Excerpt provided
START
Each of the Bonds has been executed with the facsimile signatures of these officers; and
the Bonds have been fully registered as to principal and interest in the names of the owners on
the registration books of the City maintained by the City Treasurer, as the Registrar and Paying
Agent.
We further certify that the Bonds are being issued to evidence the City's obligation under
the Loan Agreement entered into by the City for the purpose of paying the costs, to that extent,
of(1) constructing improvements to streets and solid waste disposal facilities; and (2) expanding
the Ames Public Library (the purposes set forth in (1) and (2) of this paragraph are collectively
hereinafter referred to as the "Projects"); and (3) current refunding the outstanding balances of
the City's General Obligation Corporate Purpose Bonds, Series 2004, and General Obligation
Corporate Purpose and Refunding Bonds, Series 2005A (collectively, the "Refunded
Obligations").
END
Records
START
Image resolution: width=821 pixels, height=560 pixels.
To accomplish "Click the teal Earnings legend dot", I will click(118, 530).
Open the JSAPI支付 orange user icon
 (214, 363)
END
START
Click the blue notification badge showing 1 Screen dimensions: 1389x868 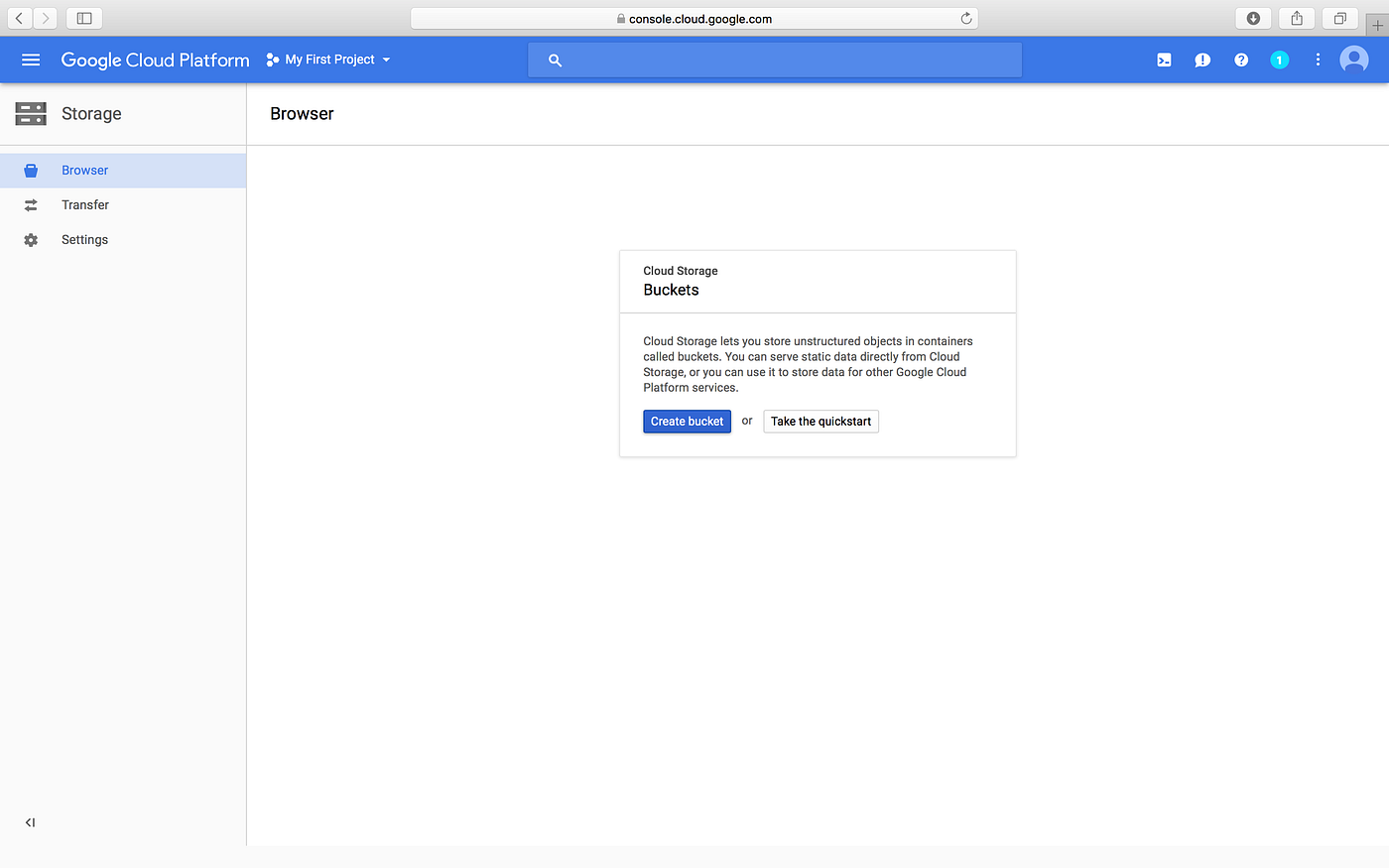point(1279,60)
END
In the bond certification excerpt, who maintains the City's registration books on which the Bonds are registered?

Result below
The City Treasurer, as the Registrar and Paying Agent.